> Requests
1. In the excerpt on Fermi's golden rule, rewrite the passage from "We start with" up to and including "Dr BDO discusses.", replacing "matrix element" with "transition amplitude".
2. According to the excerpt on Fermi's golden rule, what is the density of final states proportional to for massive particles?
3. Using the excerpt on Fermi's golden rule, explain why the sum over final states can be approximated by a sum over only the density of states.

> Source excerpt
● ● ●
NB: I feel like this is a pretty half-assed job, and I apologize for that but having opened my mouth in the comments I guess I have to write something to back it up.


We start with Fermi's golden rule for all transitions. The probability of the transition is $$ P_{i\to f} = \frac{2\pi}{\hbar} \left|M_{i,f}\right|^2 \rho $$ where $\rho$ is the density of final states which is proportional to $p^2$ for massive particles. To find the rate1 for all possible final states we sum over these probabilities incoherently. When the mass difference between the initial and final states is much less than the $W$ mass the matrix element depends only weakly (hah!) on the particular state and the sum is well approximated by a sum only over the density of states: $$P_\text{decay} \approx \frac{2\pi}{\hbar} \left|M_{}\right|^2 \int_\text{all outcomes} \rho .$$ This sum is collectively called the phase space available to the decay. In these cases the matrix element is also quite small for the reason that Dr BDO discusses.
● ● ●
> Dataset items
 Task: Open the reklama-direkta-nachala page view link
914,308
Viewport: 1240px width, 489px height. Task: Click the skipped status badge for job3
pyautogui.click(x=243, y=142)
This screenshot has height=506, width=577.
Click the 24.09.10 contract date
● ● ●
> Completed exercise
1.
We start with Fermi's golden rule for all transitions. The probability of the transition is $$ P_{i\to f} = \frac{2\pi}{\hbar} \left|M_{i,f}\right|^2 \rho $$ where $\rho$ is the density of final states which is proportional to $p^2$ for massive particles. To find the rate1 for all possible final states we sum over these probabilities incoherently. When the mass difference between the initial and final states is much less than the $W$ mass the transition amplitude depends only weakly (hah!) on the particular state and the sum is well approximated by a sum only over the density of states: $$P_\text{decay} \approx \frac{2\pi}{\hbar} \left|M_{}\right|^2 \int_\text{all outcomes} \rho .$$ This sum is collectively called the phase space available to the decay. In these cases the transition amplitude is also quite small for the reason that Dr BDO discusses.

2. It is proportional to p squared.

3. When the mass difference between the initial and final states is much less than the W mass, the matrix element depends only weakly on the particular state. So it can be treated as roughly constant, and only the density of states needs to be summed.